2017年10月2日月曜日

民進党の事実上解党と多数の希望の党への合流の荒技は誰の発案なのか?

民進党の事実上の解党と、多くの人を希望の党が引き受けるという図式は、おそらく前原氏の予定の行動だろう。そして前原氏は、数人を除いてほとんど全員が合流できると考えていたのではないだろうか。しかし、実際に合流できるのは最大で現職議員の2/3程度であり、残りは希望の党からの出馬はできないだろう。

これが前原氏の失敗だと考えると、あまりにもバカな前原氏ということになる。一方、多くの旧社民党出身者や民主党時代からの幹部を切るという、強引且つ鮮やかな手法が前原氏の発案だとすると、優秀過ぎる。

数日前に佐藤優氏は以下のサイトで、前原氏が今回の民進党を事実上解体して、希望の党へ合流するという案の黒幕だといっている。その理由もその9月28日の動画サイトで詳細に説明している。 https://www.youtube.com/watch?v=r-YSJ54NawI&t=181s https://www.youtube.com/watch?v=Yc0XLKyaF_Y

そして佐藤氏は、「民進党員のほぼ全員が合流するだろう、そして、その選別の基準は憲法や安全保障ではなく、小池氏との人間関係だ」と言い切っている。この予測は前原氏の予測と同じであり、今日現在(10月2日)見事に外れたことがわかっている。

佐藤氏は今回の政治劇を説明するに当たって、前原氏の考え方を少年時代の家庭情況から説明している。そして、議員になってからの前原氏の考え方の変化を、佐藤氏も参加した勉強会(補足1)などから説明している。私は、この佐藤氏の説明の丁寧さには一種の不自然さを感じた。つまり、今回の政治劇の初稿は佐藤優と前原誠司の共著で完成したのではないだろうか。
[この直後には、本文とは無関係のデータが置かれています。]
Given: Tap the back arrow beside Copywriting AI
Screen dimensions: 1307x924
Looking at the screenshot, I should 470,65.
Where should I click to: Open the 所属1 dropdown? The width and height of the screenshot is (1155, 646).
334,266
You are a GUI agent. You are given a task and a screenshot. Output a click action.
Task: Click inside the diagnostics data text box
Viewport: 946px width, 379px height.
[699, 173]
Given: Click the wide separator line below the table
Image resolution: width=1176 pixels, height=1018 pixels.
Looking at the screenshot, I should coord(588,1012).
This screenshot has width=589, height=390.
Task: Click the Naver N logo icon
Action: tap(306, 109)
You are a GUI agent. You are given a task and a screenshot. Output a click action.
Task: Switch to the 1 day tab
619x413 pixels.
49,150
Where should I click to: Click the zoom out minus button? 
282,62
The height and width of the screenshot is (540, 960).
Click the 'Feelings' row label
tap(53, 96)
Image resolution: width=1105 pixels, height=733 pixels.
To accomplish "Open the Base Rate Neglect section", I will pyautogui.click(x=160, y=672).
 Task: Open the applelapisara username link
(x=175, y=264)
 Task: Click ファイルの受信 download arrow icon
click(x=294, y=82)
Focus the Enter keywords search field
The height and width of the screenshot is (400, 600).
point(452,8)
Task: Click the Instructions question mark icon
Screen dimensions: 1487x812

しかし、その後の希望の党側の厳しい立候補者の選別については、ふたりとも全く読めていなかった。つまり、その政治劇の脚本が、小池百合子氏に“大幅修正(小池氏の言葉で言えばリセット)”されたのではないか思うのである。

そのように考えると初稿の執筆者は、政治的には無能ではないがそれほど優秀でもないことが分かる。小池氏のキャラクターが全く読めてなかったのは、若狭氏や細野氏も同じである。「希望の党」の綱領などを考えている時に、小池氏にさっと“リセット”されてしまった時の二人の表情などを見れば分かる。この後者の件については以下のサイトに書いた。http://rcbyspinmanipulation.blogspot.jp/2017/09/blog-post_82.html

しかし、そこに書いた小池氏の評価は若干修正しなければならないと現在思っている。つまり、上記のような鮮やかなチャンバラ劇を考えると、小池氏が日本を変えることができる数少ない一人かもしれないと思うのである。ヒットラーのように日本を潰すかもしれないが、現在の閉塞した情況を変えるにはこれくらいの灰汁の強さがなければならないのかもしれない。

小池氏は優秀な側近を持ったことが無いようである。是非、優秀な側近を抱えて、彼らを信頼するという一回り大きな政治家になってもらいたいものである。そのためには、結党時の新人の採用がもっとも大切である。“ガラクタ政治家”を受け入れない決断は良いが、多くの人をただ批判するだけでは、自分の目が曇っているだけかもしれないことを知るべきである。

補足:
1)前原氏が議員になってからも、日本社会をどう変革するかについて2年間勉強会を開いて、それに基づいて佐藤優氏、井出英策氏と共著の本を出したという。本の題名は「分断社会ニッポン」である。